— START Dataset entries —

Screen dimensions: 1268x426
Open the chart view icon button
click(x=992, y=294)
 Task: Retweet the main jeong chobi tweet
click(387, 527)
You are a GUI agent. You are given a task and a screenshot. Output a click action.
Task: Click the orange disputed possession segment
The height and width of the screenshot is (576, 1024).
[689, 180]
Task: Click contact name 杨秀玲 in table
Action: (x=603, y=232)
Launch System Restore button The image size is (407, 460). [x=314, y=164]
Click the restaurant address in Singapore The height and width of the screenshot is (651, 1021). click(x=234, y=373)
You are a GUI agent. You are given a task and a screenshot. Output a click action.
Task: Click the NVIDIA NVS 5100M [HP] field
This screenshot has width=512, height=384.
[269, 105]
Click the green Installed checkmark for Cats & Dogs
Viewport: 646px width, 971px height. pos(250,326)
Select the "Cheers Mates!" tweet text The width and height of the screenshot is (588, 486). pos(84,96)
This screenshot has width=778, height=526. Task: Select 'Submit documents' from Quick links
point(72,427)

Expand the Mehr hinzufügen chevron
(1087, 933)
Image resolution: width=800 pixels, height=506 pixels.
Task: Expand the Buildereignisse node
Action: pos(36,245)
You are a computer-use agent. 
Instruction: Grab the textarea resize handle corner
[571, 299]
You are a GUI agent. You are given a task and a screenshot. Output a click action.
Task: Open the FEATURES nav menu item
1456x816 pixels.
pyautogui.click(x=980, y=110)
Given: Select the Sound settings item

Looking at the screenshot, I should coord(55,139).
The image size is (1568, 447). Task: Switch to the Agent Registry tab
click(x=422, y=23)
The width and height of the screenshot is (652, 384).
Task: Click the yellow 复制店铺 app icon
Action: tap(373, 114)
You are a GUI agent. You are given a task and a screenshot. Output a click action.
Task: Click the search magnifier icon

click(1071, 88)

— END Dataset entries —

Work to be completed
Render the material between the line containing "Click the green" and the line containing "point(72,427)", inclusive, as a numbered list with blank lines omitted.

Reply
1. Click the green Installed checkmark for Cats & Dogs
2. Viewport: 646px width, 971px height. pos(250,326)
3. Select the "Cheers Mates!" tweet text The width and height of the screenshot is (588, 486). pos(84,96)
4. This screenshot has width=778, height=526. Task: Select 'Submit documents' from Quick links
5. point(72,427)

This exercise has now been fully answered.